Il est d’abord apparu sous la plume du romancier de science-fiction William Gibson
, qui décrit dans son livre culte
Neuromancer (1984) un espace tridimensionnel d’une « infinie complexité », généré électroniquement, dans lequel ses personnages entrent en se connectant par ordinateur ; une représentation mentale que s’approprieront des générations d’internautes et qui imprègne l’imaginaire des pionniers de l’internet. Elle a inspiré jusqu’à l’architecture même du réseau, conçu dans un esprit d’ouverture, d’autogestion, de liberté des échanges et de l’expression. Fortement décentralisé, dénué de centre, il est pensé pour que l’information puisse toujours circuler, quels que soient les blocages.

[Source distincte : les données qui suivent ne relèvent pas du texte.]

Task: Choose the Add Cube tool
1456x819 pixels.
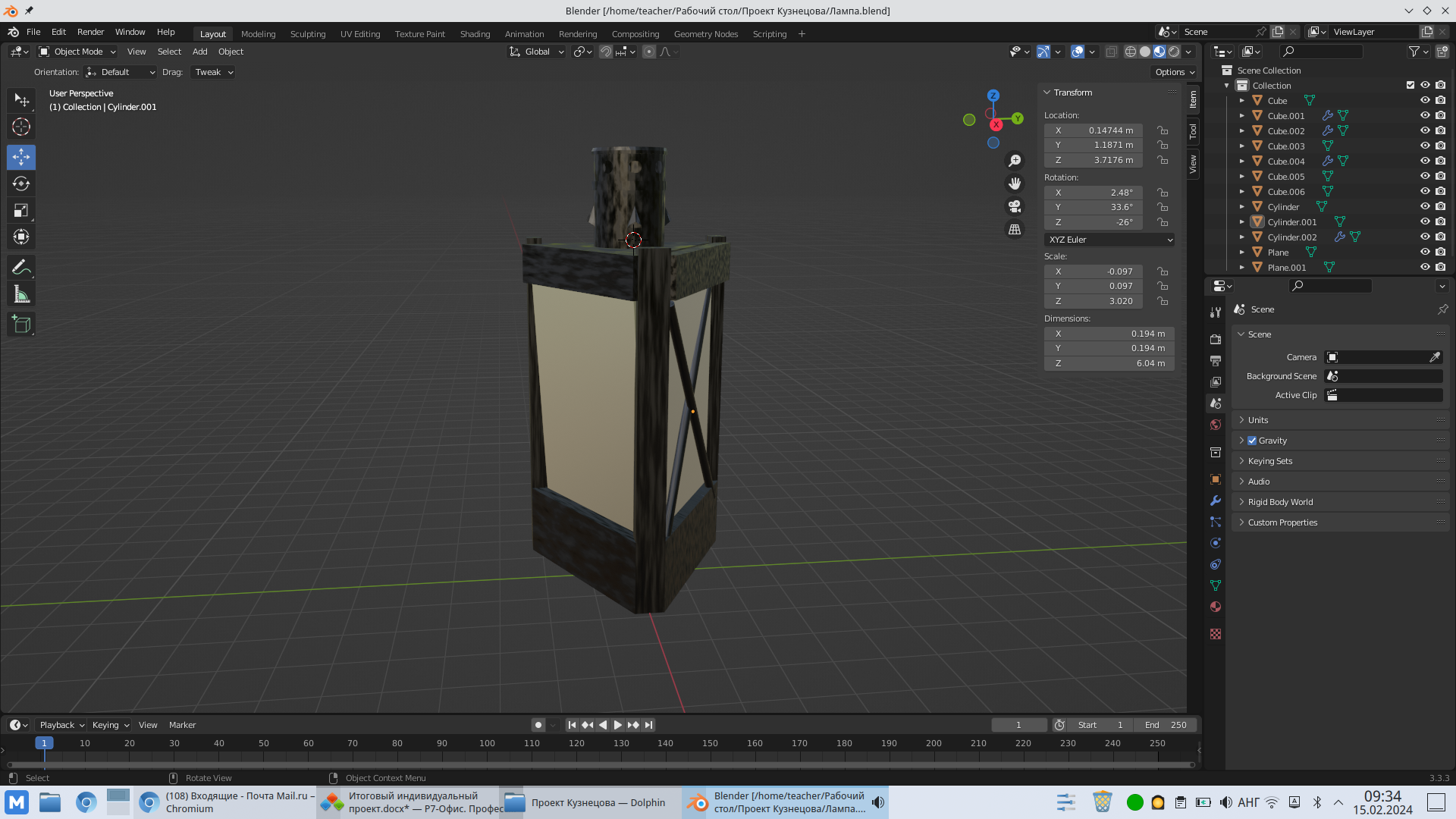Action: [x=21, y=325]
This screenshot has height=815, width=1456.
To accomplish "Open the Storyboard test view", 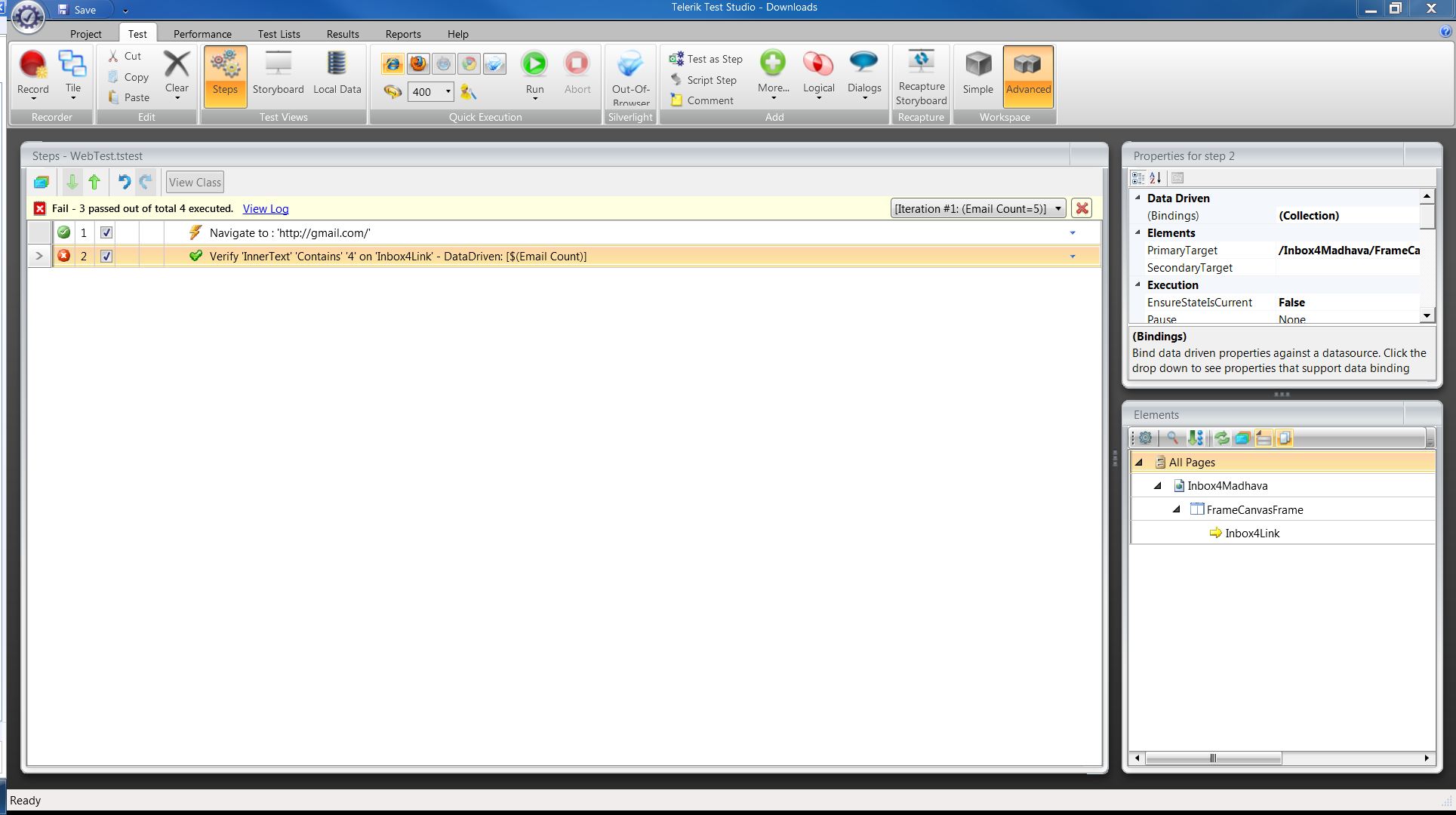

En 1996, John Perry Barlow, membre fondateur de l’
Electronic Frontier Foundation (EFF), ira jusqu’à publier une «
Déclaration d’indépendance du cyberespace », dans laquelle il affirme que le cyberespace possède sa propre souveraineté et que les lois des gouvernements du monde physique ne s’appliquent pas dans cette « civilisation de l’esprit ». Cette représentation continue d’animer nombre d’hacktivistes, qui combattent toute tentative d’entraver la libre circulation de l’information sur l’internet.
Le cyberespace devient alors un territoire sur lequel il faut faire respecter sa souveraineté, ses lois, ses frontières
Tombé quelque peu en désuétude, le terme cyberespace réapparaît à partir des années 2000, cette fois dans les discours des États, comme une menace pour la sécurité nationale et les intérêts de la nation. Le cyberespace devient alors un territoire à conquérir, à contrôler, à surveiller, à se réapproprier ; un territoire sur lequel il faut faire respecter sa souveraineté, ses lois, ses frontières.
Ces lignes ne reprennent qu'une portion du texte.